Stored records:
□ □ □ □
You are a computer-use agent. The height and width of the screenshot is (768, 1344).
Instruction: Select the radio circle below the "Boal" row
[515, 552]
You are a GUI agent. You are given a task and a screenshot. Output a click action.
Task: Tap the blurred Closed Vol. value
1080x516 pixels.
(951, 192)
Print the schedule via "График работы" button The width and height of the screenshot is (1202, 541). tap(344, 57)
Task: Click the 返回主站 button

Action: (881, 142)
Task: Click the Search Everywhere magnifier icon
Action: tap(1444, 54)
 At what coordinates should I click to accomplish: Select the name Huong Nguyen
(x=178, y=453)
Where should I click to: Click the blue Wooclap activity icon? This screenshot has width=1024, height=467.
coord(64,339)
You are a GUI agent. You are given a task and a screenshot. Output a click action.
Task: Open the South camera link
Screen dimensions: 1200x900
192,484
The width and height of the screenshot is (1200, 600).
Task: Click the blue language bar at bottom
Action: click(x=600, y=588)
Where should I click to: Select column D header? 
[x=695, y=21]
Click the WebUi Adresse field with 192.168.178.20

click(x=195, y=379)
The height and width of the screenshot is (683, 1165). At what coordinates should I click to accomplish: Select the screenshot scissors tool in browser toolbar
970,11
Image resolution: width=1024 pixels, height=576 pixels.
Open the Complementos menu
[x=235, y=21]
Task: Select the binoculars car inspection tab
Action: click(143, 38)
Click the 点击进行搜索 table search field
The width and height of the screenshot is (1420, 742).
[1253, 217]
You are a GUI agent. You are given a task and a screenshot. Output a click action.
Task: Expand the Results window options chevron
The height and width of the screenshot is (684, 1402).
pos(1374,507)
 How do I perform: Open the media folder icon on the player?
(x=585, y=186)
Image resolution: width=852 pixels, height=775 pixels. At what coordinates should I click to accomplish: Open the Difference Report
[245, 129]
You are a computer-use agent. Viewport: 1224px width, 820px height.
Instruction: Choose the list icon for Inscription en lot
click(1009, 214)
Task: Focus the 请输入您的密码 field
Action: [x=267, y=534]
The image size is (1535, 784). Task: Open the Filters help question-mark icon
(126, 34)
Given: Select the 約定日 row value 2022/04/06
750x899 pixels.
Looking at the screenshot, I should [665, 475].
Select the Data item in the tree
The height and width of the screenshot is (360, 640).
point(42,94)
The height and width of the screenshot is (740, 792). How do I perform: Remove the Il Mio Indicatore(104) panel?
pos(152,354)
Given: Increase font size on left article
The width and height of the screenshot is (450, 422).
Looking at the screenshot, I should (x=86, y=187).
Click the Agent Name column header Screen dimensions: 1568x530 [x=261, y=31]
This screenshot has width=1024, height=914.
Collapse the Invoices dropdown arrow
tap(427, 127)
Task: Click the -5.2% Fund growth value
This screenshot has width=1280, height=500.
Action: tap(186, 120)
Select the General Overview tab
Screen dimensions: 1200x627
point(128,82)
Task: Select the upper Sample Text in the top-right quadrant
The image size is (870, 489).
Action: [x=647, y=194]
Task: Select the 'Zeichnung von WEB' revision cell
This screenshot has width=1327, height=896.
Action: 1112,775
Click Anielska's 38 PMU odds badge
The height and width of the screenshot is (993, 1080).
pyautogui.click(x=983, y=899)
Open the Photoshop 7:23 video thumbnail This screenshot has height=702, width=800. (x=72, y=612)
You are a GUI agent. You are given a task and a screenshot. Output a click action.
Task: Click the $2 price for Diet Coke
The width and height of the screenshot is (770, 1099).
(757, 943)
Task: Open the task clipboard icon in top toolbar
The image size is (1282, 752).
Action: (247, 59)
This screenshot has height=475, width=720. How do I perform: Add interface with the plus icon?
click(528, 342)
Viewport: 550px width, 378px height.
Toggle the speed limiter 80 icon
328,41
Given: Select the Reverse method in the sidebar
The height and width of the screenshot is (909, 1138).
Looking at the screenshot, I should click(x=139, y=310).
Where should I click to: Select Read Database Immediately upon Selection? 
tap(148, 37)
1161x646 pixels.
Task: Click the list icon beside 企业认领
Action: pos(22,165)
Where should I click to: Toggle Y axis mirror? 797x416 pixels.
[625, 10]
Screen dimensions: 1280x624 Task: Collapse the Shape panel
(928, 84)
□ □ □ □
### TASK INSTRUCTIONS
In the entries above, find each line with the word "value" and copy it.

### COMPLETED TASK
Task: Tap the blurred Closed Vol. value
Given: Select the 約定日 row value 2022/04/06
Task: Click the -5.2% Fund growth value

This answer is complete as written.